Edmond Wells, Encyclopédie du Savoir Relatif et Absolu, tome III.
57. LEÇON D'HISTOIRE
Les élèves s'installèrent chacun à leur place et, dans un bel ensemble, sortirent leur cahier et leur stylo. C'était l'heure du cours d'histoire.
Comme s'il ne s'était rien passé l'autre soir, Gonzague Dupeyron et ses deux acolytes ne jetèrent aucun regard à Julie et aux Sept Nains quand ils remontèrent l'allée pour s'asseoir côte à côte.

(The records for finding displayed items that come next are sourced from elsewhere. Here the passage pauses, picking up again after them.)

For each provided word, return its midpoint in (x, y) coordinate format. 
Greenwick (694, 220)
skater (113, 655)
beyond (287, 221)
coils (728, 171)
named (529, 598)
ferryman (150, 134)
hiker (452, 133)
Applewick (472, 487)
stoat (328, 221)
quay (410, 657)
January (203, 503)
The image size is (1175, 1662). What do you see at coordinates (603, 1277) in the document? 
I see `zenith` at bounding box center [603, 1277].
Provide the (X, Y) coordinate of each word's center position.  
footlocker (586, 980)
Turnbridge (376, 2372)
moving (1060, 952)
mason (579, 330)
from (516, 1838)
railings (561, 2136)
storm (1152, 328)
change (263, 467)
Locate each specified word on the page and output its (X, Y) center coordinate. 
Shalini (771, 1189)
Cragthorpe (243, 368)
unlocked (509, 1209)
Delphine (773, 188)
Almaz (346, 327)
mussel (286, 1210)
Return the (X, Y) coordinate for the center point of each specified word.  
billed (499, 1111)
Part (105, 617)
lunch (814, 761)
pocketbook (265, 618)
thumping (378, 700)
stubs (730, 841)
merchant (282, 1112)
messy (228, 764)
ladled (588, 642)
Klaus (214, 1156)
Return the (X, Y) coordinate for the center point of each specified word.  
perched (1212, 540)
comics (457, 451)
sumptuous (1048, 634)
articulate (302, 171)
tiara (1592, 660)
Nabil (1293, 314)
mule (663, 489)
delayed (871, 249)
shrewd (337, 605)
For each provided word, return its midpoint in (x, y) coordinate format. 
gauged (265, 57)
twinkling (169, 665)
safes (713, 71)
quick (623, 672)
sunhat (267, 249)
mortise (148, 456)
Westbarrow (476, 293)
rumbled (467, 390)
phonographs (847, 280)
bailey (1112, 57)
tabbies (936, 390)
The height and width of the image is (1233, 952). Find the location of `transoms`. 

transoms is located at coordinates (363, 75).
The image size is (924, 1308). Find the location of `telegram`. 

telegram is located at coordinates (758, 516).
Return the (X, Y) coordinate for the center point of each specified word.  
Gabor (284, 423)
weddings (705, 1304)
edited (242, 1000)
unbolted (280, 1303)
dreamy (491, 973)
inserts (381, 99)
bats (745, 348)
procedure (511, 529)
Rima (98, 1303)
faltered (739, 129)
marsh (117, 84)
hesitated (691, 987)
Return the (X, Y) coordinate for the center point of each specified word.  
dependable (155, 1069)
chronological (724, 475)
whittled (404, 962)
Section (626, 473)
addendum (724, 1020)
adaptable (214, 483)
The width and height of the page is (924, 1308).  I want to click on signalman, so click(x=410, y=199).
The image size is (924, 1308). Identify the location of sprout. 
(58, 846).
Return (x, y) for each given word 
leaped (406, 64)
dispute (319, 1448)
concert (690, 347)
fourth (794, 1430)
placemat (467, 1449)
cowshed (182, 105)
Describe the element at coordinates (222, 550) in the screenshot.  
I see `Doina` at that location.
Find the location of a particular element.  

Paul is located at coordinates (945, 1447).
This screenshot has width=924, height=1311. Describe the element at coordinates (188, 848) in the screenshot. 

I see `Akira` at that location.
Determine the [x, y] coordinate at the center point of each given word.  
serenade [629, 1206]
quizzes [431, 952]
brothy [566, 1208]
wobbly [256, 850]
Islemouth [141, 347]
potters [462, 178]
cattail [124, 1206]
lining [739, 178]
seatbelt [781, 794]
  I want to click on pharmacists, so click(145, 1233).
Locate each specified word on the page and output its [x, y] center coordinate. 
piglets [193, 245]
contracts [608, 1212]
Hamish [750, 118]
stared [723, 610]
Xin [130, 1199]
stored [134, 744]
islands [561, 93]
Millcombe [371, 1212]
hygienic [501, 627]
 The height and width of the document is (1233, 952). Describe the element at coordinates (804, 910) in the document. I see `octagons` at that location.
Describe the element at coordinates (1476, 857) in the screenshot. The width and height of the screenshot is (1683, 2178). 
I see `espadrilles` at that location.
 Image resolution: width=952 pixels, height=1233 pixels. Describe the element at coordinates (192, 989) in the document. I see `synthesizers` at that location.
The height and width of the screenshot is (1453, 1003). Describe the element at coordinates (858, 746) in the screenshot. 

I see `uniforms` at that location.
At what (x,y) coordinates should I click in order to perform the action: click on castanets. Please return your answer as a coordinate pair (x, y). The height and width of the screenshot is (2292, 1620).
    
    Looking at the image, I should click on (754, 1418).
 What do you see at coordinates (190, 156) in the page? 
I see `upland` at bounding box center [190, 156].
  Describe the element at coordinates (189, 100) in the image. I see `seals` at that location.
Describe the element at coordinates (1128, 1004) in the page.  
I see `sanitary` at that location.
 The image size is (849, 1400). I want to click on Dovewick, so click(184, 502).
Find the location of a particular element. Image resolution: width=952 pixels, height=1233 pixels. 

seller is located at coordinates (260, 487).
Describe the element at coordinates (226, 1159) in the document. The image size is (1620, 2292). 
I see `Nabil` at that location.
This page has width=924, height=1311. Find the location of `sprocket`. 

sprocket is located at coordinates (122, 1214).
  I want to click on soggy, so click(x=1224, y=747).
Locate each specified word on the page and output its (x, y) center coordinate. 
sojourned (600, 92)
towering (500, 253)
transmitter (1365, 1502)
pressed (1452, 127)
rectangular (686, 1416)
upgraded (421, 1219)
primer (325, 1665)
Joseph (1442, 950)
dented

En grosses lettres blanches sur le tableau noir, le professeur d'histoire inscrivit: «La Révolution française de 1789», puis, sachant qu'il ne faut jamais longtemps tourner le dos à une classe, il se retourna pour toiser les élèves et sortit une liasse de feuillets de sa serviette.
– J'ai corrigé vos copies.
Parcourant les travées, il les distribua à leurs auteurs avec, pour chacun, de brefs commentaires. «Soignez davantage votre orthographe», «Quelques progrès», «Désolé, Cohn-Bendit, ce n'était pas en 1789 mais en 1968.»
Il avait commencé par les notes les plus élevées et continuait en ordre décroissant. Il en était à 3 sur 20 et Julie n'avait toujours pas récupéré sa copie.
La sentence tomba comme un couperet:
– Julie: 1 sur 20. Je ne vous ai pas mis zéro car vous développez une théorie assez particulière à propos de Saint-Just qui serait, selon vous, le pourrisseur de la Révolution.